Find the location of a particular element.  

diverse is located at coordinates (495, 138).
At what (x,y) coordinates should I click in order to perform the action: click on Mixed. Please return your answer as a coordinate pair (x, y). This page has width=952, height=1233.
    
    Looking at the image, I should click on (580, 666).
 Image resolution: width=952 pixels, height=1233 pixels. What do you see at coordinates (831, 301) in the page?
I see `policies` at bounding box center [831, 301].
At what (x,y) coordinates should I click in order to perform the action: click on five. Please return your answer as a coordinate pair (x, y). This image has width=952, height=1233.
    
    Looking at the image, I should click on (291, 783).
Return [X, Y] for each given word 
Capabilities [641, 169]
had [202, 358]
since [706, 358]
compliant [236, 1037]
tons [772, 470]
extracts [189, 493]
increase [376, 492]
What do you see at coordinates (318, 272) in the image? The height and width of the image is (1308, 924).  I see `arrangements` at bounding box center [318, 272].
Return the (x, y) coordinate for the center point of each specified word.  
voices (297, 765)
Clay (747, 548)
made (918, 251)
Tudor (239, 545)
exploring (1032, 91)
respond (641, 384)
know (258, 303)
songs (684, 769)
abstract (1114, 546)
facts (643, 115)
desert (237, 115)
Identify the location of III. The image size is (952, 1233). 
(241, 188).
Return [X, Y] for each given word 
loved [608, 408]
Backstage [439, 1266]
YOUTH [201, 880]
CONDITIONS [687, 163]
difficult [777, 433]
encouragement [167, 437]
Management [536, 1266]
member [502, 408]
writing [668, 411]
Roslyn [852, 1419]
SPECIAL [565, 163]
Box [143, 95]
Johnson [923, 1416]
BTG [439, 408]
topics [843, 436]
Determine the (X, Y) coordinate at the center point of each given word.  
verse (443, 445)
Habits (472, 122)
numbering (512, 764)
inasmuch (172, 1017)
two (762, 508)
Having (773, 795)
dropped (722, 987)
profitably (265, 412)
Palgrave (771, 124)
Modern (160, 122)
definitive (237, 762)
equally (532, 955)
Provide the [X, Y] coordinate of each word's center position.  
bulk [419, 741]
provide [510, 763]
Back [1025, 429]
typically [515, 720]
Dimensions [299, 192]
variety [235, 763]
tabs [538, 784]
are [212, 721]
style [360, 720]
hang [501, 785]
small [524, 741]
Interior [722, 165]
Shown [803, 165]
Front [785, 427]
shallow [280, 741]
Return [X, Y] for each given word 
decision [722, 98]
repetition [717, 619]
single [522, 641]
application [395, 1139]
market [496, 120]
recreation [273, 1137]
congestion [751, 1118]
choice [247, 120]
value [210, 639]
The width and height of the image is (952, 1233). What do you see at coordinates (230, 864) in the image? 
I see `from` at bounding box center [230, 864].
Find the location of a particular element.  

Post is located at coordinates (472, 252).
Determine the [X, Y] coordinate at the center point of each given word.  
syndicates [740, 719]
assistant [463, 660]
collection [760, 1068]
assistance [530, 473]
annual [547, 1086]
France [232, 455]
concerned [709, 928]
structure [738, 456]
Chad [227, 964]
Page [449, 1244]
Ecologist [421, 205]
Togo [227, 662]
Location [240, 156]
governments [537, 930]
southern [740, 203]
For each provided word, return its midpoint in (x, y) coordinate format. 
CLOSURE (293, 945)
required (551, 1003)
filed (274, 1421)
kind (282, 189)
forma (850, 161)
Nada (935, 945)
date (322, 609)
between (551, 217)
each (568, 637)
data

- - - -

▶ **AIM**: Find each line in the items above that contains the word "Please" and copy those lines in full. Case counts, so only an exact match of capital and lowercase letters qualifies.

▶ **RESULT**:
At what (x,y) coordinates should I click in order to perform the action: click on Mixed. Please return your answer as a coordinate pair (x, y). This page has width=952, height=1233.
At what (x,y) coordinates should I click in order to perform the action: click on five. Please return your answer as a coordinate pair (x, y). This image has width=952, height=1233.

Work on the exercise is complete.